# Records shown
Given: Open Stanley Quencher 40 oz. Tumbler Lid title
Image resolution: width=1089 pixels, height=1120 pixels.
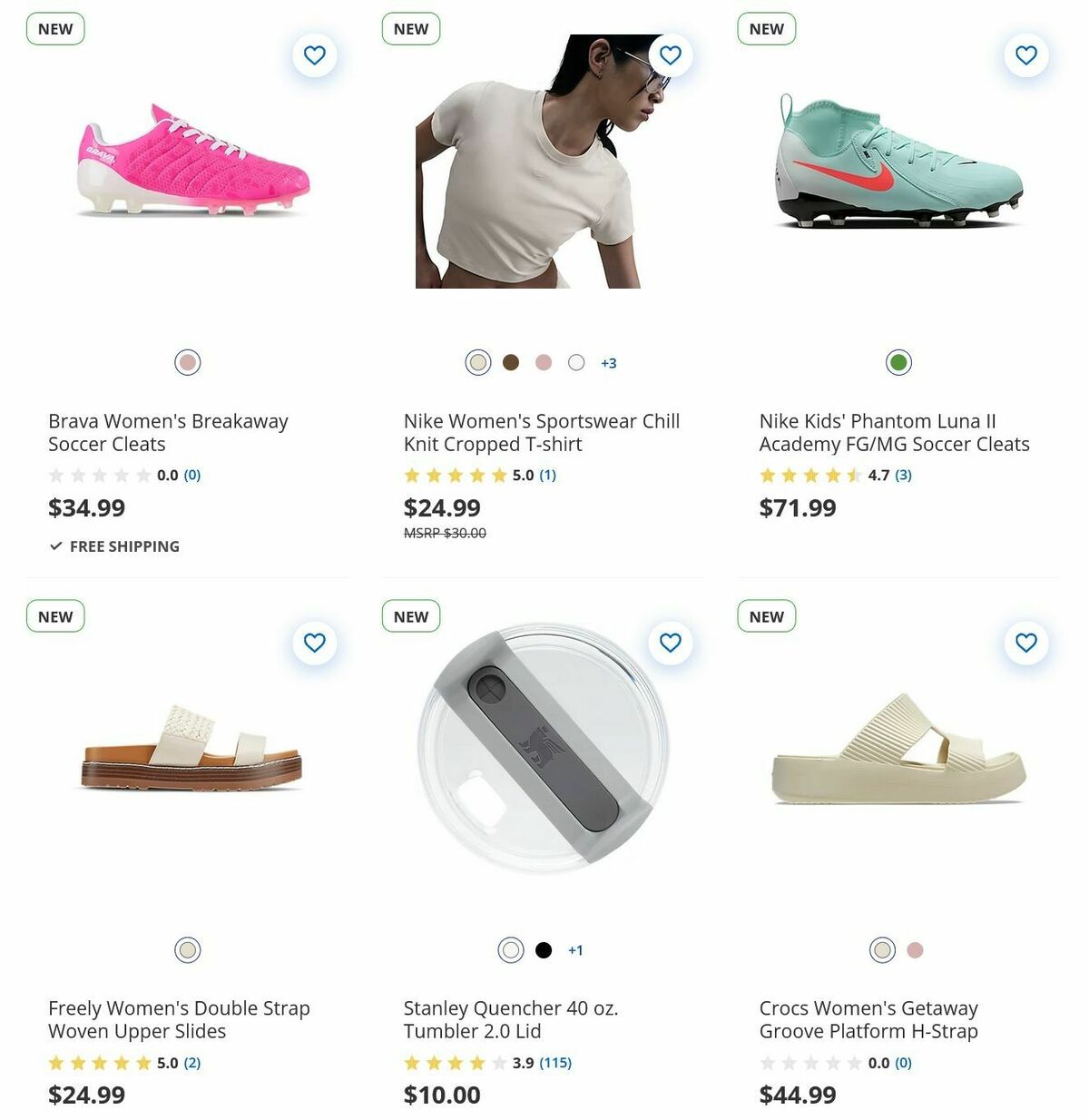Looking at the screenshot, I should pyautogui.click(x=510, y=1019).
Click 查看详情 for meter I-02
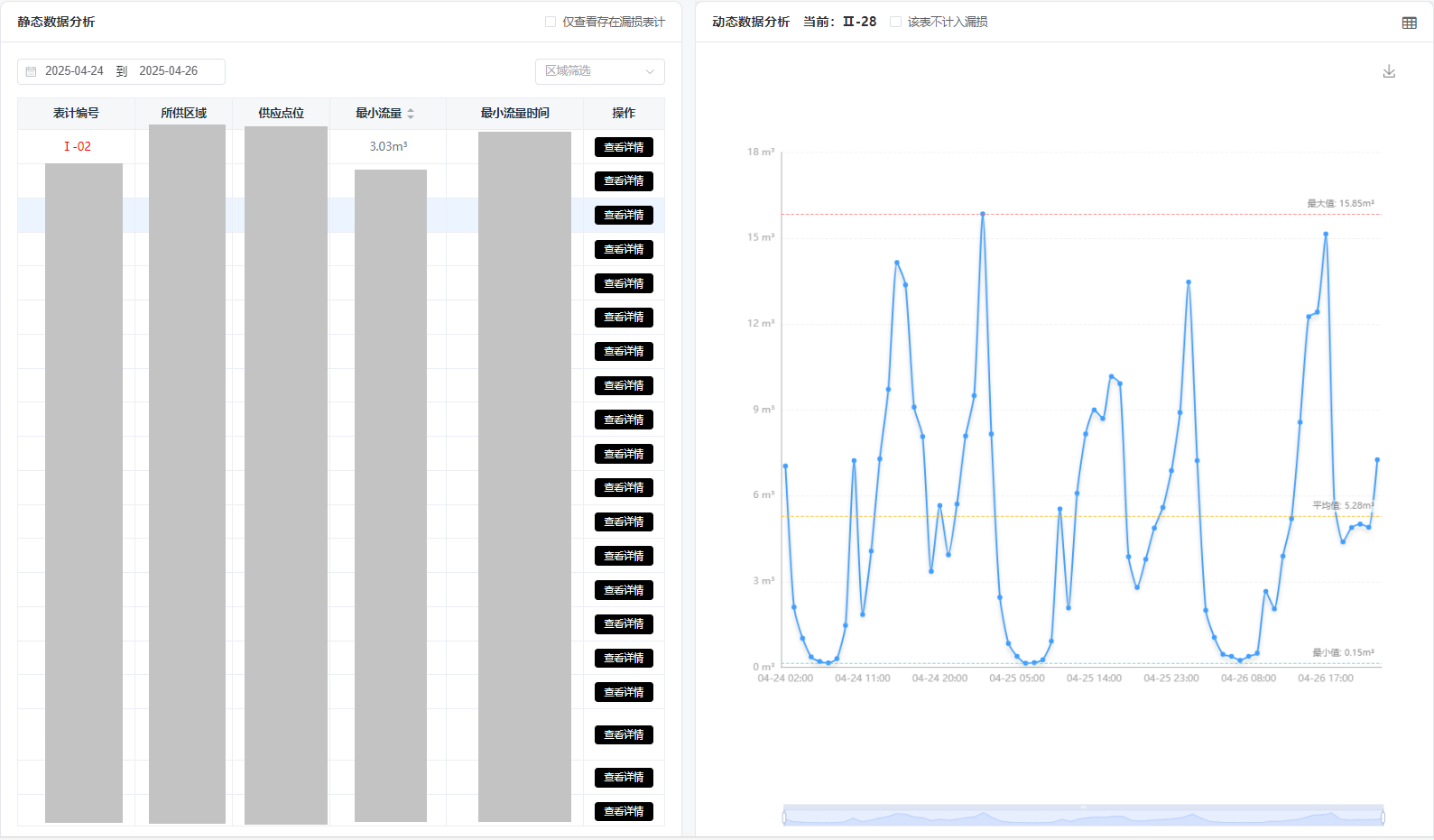This screenshot has width=1434, height=840. tap(624, 147)
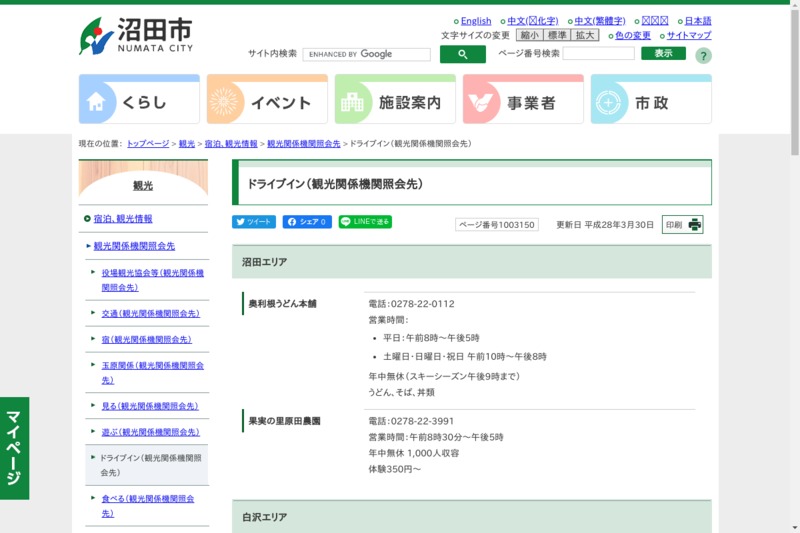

# What is being asked
Provide a precise transcription of the listing, excluding each picture.

# Output
Given: Open Stanley Quencher 40 oz. Tumbler Lid title
Image resolution: width=1089 pixels, height=1120 pixels.
Looking at the screenshot, I should pyautogui.click(x=510, y=1019).
Click 查看详情 for meter I-02
This screenshot has width=1434, height=840. tap(624, 147)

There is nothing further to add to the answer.